Explaining Procedures

  • Explain endoscopy for dysphagia, presumed oesophageal ca, answer concerns

  • Hernia - explanation to patient of hernia operation- will be done under local anaesthesia. Good to know some stats beforehand e.g. 2% recurrence risk. Have to mention risks such as testicular ischaemia, haemorrhage etc. Advise not to drive until comfortable with emergency stop (can be 1 month), advise re time off work (can be 2 weeks, depends on job and how well they recover) // Answering Pts questions about a inguinal hernia repair - local anaesthetic or general anaesthetic is better, Man asks questions about returning to work, how painful it will be, whether it will ever come back what the operation involves etc // When discussing his concerns about the operation it became apparent that he was worried he would be able to see everything that was going on if he opts for an LA and was also concerned that an inguinal hernia could mean he has cancer/a higher risk of cancer.
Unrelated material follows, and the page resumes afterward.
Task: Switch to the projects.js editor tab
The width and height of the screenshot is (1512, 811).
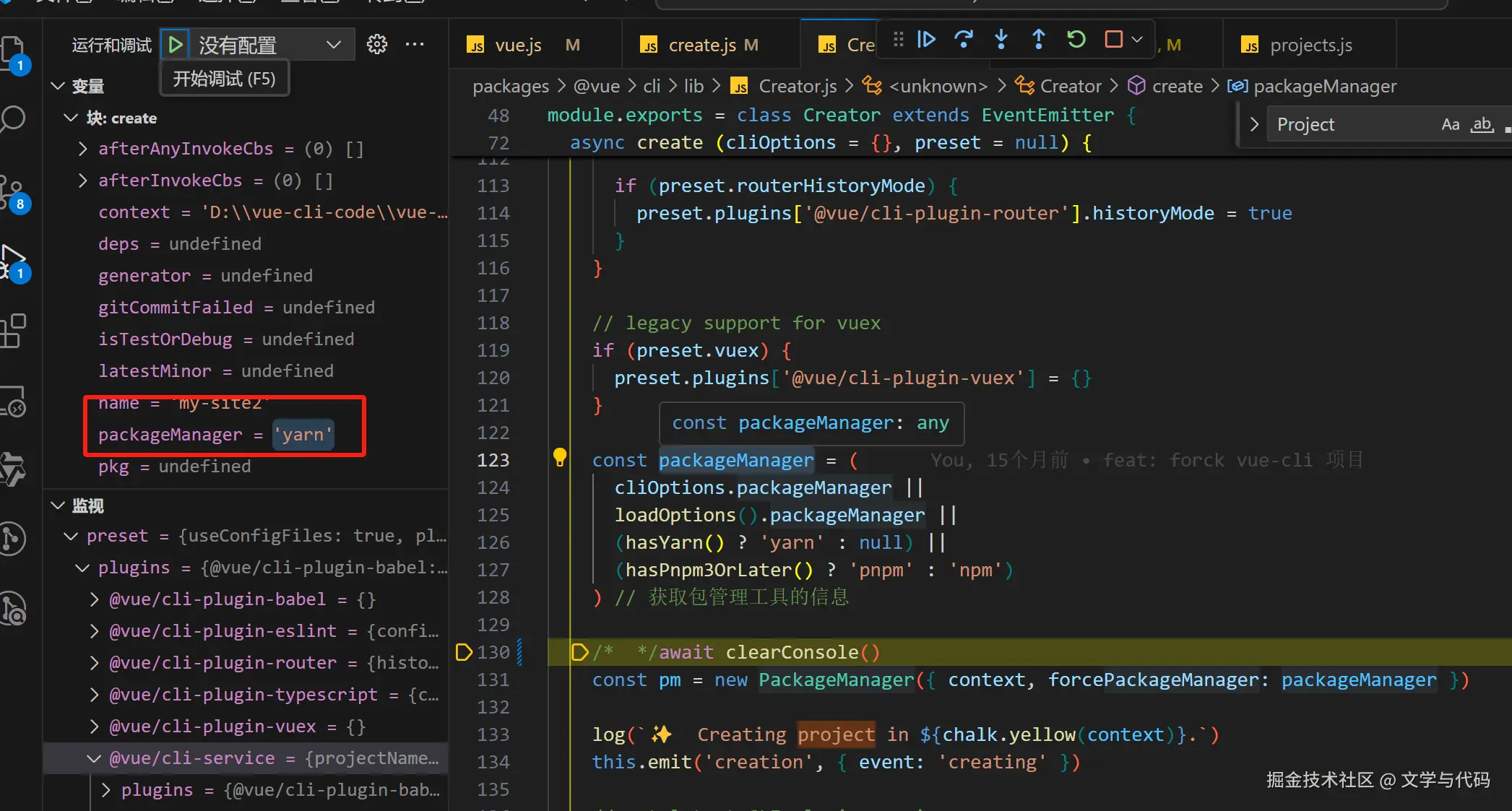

You needed to talk to him about these concerns. // wanted to know lots about the mesh we'd use (infection risks?was it permanent? and other things i cant remember), if he would have stitches and if/when he had to have them taken out // Overall comment: This station said it tested consultation skills, and asked candidates to answer questions specifically that he had. It helped having gone over 'explaining a hernia op' the day before with a friend, but still i was not expecting the questions to be as specific as some of them were. Where i didnt know the answer, i said I'd have to double check with a senior to avoid giving him the wrong information and I'd get back to him as soon as possible with the answer. I didn’t want to risk giving patients the wrong information as we were told always to be safe by being honest with what we dont know. The questions about mesh complications threw me a little because all i could really think of at the time were the general ones that come with any procedure eg infection. It may be a good idea for future candidates to go over all the common ops that patients have and go through explaining what the procedure involves/what happens pre and post op including drinking/eating/work/driving/sex if appropriate for operation, day case vs admitted to hospital for days, main complications /risks. // Most students forgot to ask about occupation and recreational activities. (patient was a solicitor but did weight training, so tell him to stop the latter)

  • Communication skills - tell bloke about two different operations for hip osteoarthritis. Lots of information on sheet for me to read so I just handed it to him and we went through it together. Arrange follow up appt etc. Hard to know how it was going, but I just answered concerns etc.